— Start of Records for this exercise —
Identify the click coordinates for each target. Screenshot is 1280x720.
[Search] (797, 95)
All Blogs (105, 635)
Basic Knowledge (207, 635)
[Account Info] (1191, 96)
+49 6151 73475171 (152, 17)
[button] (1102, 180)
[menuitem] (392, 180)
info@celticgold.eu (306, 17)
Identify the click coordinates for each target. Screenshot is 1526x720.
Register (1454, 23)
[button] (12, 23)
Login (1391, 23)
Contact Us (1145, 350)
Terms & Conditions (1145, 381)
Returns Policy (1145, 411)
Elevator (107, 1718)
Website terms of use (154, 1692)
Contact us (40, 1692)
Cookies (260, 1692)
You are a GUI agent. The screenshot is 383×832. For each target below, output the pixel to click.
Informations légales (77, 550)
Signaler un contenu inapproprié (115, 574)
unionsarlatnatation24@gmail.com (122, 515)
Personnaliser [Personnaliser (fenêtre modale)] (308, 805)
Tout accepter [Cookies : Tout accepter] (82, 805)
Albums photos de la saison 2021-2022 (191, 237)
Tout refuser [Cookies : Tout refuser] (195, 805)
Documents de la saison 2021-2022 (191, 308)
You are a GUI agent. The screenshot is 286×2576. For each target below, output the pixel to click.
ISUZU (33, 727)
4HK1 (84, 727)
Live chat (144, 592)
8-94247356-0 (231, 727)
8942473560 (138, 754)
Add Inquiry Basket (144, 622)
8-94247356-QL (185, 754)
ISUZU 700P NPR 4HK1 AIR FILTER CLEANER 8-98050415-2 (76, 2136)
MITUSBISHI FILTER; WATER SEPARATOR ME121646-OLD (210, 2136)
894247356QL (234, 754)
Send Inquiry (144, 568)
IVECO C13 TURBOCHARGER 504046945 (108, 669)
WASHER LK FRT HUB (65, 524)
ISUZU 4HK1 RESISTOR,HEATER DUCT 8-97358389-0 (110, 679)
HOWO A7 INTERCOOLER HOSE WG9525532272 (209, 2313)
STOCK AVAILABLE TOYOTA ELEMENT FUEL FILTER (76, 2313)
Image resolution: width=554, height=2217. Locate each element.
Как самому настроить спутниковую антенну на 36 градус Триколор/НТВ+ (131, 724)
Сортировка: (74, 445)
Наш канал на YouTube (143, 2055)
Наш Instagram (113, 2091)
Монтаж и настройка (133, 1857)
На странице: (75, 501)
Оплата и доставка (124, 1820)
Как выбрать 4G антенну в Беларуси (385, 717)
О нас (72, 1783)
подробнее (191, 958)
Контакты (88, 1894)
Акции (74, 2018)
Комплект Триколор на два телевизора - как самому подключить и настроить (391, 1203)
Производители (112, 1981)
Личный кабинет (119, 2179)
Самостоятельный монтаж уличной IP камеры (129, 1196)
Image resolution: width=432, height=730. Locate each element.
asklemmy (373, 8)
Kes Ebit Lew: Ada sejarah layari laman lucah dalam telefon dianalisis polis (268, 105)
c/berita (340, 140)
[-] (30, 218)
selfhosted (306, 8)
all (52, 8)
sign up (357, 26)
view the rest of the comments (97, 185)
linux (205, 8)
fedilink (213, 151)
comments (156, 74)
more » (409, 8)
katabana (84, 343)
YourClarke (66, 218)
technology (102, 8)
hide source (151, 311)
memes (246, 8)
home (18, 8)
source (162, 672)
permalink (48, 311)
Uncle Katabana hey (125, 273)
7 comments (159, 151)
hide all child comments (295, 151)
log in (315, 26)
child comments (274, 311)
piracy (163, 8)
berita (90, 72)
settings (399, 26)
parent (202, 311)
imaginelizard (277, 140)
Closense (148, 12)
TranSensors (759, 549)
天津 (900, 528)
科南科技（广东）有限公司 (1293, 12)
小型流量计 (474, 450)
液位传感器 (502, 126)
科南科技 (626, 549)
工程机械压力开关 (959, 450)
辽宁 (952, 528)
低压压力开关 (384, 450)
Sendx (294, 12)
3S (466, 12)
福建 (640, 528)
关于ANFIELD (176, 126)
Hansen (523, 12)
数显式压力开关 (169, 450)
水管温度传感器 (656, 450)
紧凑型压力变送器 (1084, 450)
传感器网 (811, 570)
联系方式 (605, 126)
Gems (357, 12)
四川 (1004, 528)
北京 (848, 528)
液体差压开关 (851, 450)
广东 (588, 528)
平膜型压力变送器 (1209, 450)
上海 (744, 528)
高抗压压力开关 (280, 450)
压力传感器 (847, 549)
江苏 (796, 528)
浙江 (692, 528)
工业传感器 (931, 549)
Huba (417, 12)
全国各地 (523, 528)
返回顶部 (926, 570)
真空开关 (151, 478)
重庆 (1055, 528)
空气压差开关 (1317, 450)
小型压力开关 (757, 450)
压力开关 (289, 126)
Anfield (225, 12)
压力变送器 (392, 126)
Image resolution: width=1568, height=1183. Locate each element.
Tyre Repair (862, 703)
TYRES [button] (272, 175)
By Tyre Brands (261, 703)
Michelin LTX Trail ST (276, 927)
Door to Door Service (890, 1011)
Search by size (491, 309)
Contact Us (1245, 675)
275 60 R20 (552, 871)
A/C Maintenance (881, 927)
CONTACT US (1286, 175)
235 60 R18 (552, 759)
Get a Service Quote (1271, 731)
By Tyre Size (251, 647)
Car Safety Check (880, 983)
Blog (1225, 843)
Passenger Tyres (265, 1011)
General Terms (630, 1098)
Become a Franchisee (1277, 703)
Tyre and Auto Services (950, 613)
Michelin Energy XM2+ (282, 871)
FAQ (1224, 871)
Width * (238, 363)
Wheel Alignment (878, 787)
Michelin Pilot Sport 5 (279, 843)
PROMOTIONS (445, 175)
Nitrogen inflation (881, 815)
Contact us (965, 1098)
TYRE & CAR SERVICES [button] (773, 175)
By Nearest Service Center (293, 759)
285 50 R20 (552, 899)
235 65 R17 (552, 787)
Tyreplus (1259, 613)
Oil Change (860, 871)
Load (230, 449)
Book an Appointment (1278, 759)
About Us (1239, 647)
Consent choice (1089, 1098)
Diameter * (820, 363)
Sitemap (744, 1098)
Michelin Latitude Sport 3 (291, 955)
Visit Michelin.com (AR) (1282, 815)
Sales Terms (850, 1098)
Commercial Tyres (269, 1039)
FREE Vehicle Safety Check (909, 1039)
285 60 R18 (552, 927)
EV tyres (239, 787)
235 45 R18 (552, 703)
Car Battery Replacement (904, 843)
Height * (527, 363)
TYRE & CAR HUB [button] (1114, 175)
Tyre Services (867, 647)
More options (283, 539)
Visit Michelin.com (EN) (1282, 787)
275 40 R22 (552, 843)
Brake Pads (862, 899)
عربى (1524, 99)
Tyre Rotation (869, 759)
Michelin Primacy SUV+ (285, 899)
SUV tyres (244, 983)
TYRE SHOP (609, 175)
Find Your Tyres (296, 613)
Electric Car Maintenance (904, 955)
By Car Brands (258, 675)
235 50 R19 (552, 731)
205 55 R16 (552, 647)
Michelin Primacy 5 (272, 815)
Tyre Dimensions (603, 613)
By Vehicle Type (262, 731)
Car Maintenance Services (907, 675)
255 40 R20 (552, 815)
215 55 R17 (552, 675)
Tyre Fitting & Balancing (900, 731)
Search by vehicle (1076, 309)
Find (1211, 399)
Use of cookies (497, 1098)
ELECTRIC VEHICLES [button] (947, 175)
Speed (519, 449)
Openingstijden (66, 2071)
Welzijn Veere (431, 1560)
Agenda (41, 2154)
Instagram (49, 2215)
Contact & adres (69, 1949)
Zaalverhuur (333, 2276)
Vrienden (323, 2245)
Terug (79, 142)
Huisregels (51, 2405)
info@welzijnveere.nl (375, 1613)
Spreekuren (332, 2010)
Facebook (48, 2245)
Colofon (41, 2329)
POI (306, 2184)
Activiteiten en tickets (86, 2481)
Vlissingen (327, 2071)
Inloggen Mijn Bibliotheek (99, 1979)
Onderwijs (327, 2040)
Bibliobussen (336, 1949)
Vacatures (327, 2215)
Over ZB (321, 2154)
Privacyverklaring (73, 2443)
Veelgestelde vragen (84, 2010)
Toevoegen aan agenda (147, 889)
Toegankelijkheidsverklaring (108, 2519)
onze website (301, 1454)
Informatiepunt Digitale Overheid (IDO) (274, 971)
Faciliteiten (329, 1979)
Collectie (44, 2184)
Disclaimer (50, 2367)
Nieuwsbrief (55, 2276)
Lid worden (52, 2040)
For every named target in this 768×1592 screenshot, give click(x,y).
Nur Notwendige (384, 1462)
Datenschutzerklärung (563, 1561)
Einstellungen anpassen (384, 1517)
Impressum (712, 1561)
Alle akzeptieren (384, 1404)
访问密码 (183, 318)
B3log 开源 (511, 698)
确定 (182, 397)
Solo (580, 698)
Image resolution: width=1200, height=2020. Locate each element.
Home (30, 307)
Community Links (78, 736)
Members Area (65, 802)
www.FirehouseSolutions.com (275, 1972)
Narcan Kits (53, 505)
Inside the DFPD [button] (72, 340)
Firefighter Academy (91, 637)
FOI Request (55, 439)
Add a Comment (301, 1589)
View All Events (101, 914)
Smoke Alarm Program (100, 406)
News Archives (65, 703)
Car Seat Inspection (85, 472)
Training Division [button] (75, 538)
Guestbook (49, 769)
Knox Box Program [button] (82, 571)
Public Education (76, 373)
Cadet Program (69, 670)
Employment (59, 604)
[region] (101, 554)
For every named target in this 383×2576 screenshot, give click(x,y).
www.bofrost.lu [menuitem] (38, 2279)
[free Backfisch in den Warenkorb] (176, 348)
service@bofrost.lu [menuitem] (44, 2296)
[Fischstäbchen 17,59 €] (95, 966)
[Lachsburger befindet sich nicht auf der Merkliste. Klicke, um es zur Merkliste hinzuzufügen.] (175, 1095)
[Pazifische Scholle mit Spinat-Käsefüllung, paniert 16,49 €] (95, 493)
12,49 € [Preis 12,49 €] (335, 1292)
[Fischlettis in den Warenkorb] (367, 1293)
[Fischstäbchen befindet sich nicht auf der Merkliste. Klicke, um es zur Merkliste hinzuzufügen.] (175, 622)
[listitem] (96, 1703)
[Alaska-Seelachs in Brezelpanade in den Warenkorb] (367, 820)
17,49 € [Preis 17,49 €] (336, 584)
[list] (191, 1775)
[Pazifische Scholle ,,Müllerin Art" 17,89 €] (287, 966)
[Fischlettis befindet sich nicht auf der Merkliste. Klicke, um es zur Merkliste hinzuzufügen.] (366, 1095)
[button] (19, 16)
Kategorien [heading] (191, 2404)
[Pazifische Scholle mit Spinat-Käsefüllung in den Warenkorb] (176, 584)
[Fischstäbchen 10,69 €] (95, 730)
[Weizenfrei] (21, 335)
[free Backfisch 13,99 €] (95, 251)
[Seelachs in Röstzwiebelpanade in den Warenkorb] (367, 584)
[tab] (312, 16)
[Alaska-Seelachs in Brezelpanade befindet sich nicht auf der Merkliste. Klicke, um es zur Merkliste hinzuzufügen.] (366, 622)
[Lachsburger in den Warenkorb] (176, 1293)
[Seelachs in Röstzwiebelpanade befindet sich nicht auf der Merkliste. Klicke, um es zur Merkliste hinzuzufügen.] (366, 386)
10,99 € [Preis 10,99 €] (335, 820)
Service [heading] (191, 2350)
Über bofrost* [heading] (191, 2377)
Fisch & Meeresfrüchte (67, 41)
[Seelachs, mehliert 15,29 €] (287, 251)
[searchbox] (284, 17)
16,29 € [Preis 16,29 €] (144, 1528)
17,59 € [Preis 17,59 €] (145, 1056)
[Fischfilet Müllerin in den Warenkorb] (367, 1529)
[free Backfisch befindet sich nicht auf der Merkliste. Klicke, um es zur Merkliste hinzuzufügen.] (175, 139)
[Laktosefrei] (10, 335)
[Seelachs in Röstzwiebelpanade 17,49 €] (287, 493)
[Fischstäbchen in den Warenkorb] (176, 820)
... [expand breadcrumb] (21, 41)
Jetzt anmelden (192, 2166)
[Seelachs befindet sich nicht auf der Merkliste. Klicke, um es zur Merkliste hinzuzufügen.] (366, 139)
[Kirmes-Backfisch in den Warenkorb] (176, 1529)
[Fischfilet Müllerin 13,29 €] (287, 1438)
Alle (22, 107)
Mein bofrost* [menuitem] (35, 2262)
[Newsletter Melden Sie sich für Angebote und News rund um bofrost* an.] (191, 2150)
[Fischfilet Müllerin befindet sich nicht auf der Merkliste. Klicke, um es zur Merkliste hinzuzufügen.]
— End of Records for this exercise —
What you have to do:
Repeat word for word the entries from the line with "katabana (84, 343)" up to and including the line with "log in (315, 26)".

Task solution:
katabana (84, 343)
YourClarke (66, 218)
technology (102, 8)
hide source (151, 311)
memes (246, 8)
home (18, 8)
source (162, 672)
permalink (48, 311)
Uncle Katabana hey (125, 273)
7 comments (159, 151)
hide all child comments (295, 151)
log in (315, 26)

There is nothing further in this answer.